We don’t have to be that pushy reporter shoving a hand-held recorder in people’s faces. Being polite and professional will go a long way. I wrote a post over at the BookShelf Muse on how to ask for an interview so make sure you check that out.
Sure, sure – I get how interviews are important for journalists. But I write fiction.
OK – do you have a professional in your novel, the protagonist say, who has a job you’ve never done? One novelist wrote a series of novels about a group of adopted siblings: one was a hostage negotiator, another a fireman, another a cop, another a pediatrician, another a crime scene investigator. Do you really think this author had worked all those jobs? How did she know so much about each one?
She interviewed people!
We can’t learn everything from Google or a book. We can’t. We need anecdotes, first-person been there stories, someone to debunk the Hollywood stereotypes. Nothing pulls you in like the tiny details unique to that profession or situation, and nothing is more annoying than when an author gets those details wrong.

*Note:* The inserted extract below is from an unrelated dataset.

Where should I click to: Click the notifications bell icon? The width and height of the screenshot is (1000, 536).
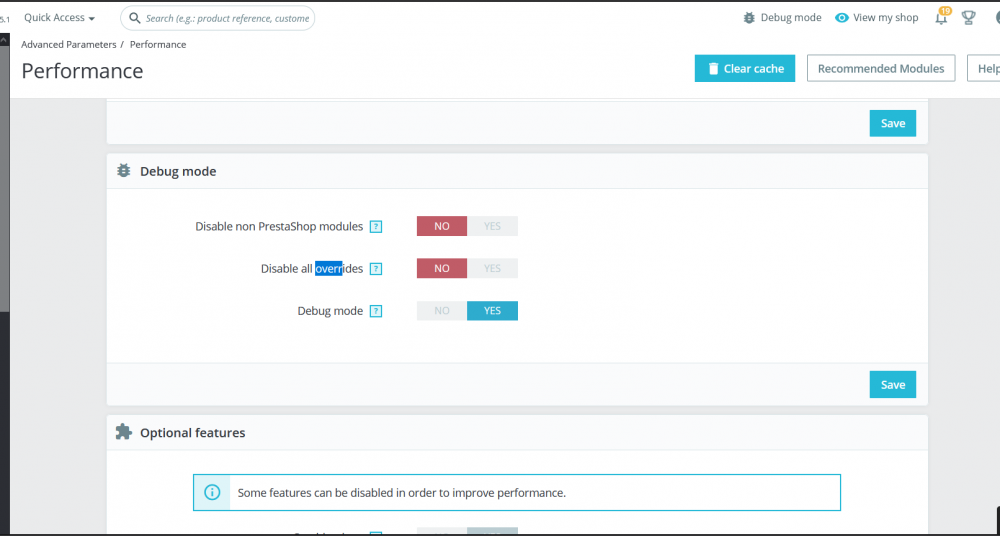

We want to get it right, and that means talking to people who have actually done that job!
You don’t get it. I’m a writer. I spend half the day working up the courage to tweet or post a status on Facebook. I can’t interview anyone.
That attitude isn’t going to cut it. Chin up – pen out. This is part of the job. Successful novelists interview people when researching a novel. Whether they’re researching a profession, or need advice on a particular scene, readers trust you (the author) to get the details right.
If you’re fortunate, you’ll have friends, friends of friends, family, or acquaintances you can reach out to. Certainly, even as a journalist, my job is a lot easier when I can pick from the low-hanging fruit as it were. Those I already know or have access to.
Interviewing is a skill we can learn. The first couple of times may be intimidating, but being prepared goes a long way. Running a good interview doesn’t require talent as much as it requires practice, preparation, and dose of courage.
As a freelance journalist, I’ve interviewed best-selling authors, JUNO-winning musicians, comedians, drug addicts, a celebrity fashion designer, former prostitutes, police officers, firefighters, pastors, and people with a great story to tell. The one thing all these sources had in common was a desire to make sure I got the details right.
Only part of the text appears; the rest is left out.